- _WORK TO BE COMPLETED_
Reproduce the listing below from the line with "This screenshot has width=427, height=410." to the line with "Image resolution: width=384", both lines included, character for character, minus any pictures.

- _INFORMATION SUPPLIED_
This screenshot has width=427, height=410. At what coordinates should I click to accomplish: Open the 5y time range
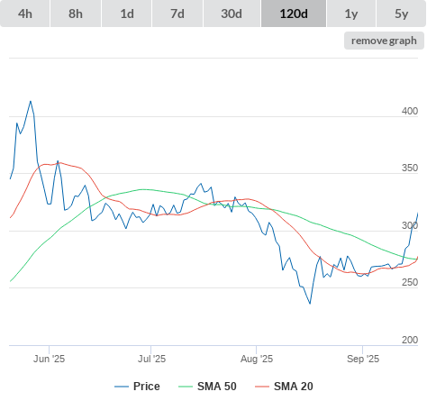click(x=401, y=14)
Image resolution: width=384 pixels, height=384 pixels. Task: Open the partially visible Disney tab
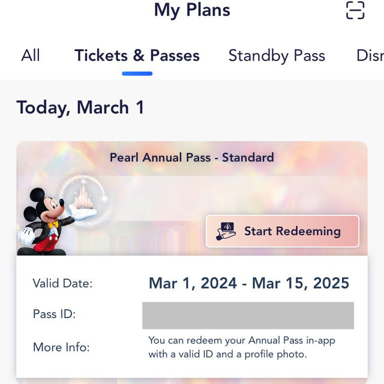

* * *

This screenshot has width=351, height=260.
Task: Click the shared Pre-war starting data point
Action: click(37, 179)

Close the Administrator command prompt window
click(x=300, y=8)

- _TASK OUTPUT_
This screenshot has width=427, height=410. At what coordinates should I click to accomplish: Open the 5y time range
click(x=401, y=14)
Image resolution: width=384 pixels, height=384 pixels. Task: Open the partially visible Disney tab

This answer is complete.